Si atteindre une cible fixe au sol présente déjà des difficultés, cela est encore plus critique lorsqu'elle se déplace dans l'espace.
Le pointage précis d'une arme sur une cible mouvante est très complexe. Il est apparut, dès la 1ère G.M., la nécessité de faire effectuer les calculs de correction par des dispositifs automatiques plus rapides que les moyens humains. Ces systèmes correcteurs étaient essentiellement électromécaniques mais les données de base, c'est-à-dire les angles de site et d'azimut et la distance, étaient déterminées par des moyens optiques, acoustiques ou radioélectriques. Initialement, les systèmes de pointage faisaient partie intégrante des batteries, mais par la suite, il devint nécessaire de les séparer, laissant aux tireurs la seule tâche d'approvisionner les armes et de suivre aveuglément les indications données.
Au moment du tir, il faut diriger l'arme dans la direction qu'aura la cible lorsque la munition l'atteindra. Cette correction est fonction de la vitesse et de la distance de la cible et de la vitesse de la munition. Le projectile suit une trajectoire parabolique dont la forme varie avec l'angle par rapport à l'horizontale (site).
La vitesse de la cible peut être déduite de la vitesse angulaire de déplacement et de la distance. La vitesse de la munition dépend de multiples facteurs comme l'homogénéité et la température de la poudre, l'échauffement du canon, la densité de l'air, la vitesse et la direction du vent, etc.

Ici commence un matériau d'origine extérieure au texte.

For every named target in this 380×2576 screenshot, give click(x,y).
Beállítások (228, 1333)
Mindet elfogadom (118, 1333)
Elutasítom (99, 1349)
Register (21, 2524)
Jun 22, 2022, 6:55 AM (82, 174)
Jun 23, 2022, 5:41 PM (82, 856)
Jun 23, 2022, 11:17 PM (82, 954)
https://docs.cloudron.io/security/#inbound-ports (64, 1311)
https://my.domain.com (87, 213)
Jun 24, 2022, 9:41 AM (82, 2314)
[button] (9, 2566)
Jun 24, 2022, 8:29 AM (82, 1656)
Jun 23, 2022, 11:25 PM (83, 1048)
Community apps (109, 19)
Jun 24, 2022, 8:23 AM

Télémètre calculateur de tir Kdo.Ger. 36. (Photo copyright Schiffer Publishing)

La distance est mesurée par télémétrie. Un télémètre est un dispositif optique composé de deux lunettes de fort grossissement (x12 x24 et même x32) séparées par une distance pouvant aller jusqu'à 4 mètres. L'axe optique d'une des lunettes est modifiable par un prisme. La rotation de ce prisme permet, par la superposition des images, de connaître un angle du triangle formé par la cible et les deux lunettes. Un simple calcul trigonométrique permet, de déduire la hauteur, connaissant la base. Un tel dispositif est capable de mesurer des distances de 600 à 50 000 mètres. Les télémètres sont en général couplés au calculateur de tir et forment un dispositif pesant près de 500 kg et nécessitant la présence d'une dizaine de personnes (3 pour le télémètre et 7 pour le calculateur).

Personnel nécessaire à la mise en oeuvre d'un Kdo.Ger. 36. (Photo copyright Schiffer Publishing)

Les coordonnées de la cible sont transmises aux tireurs soit par téléphone soit par signaux électriques. Dans ce dernier procédé, le tireur se contente de faire varier la position de l'arme en maintenant un index sur un cadran.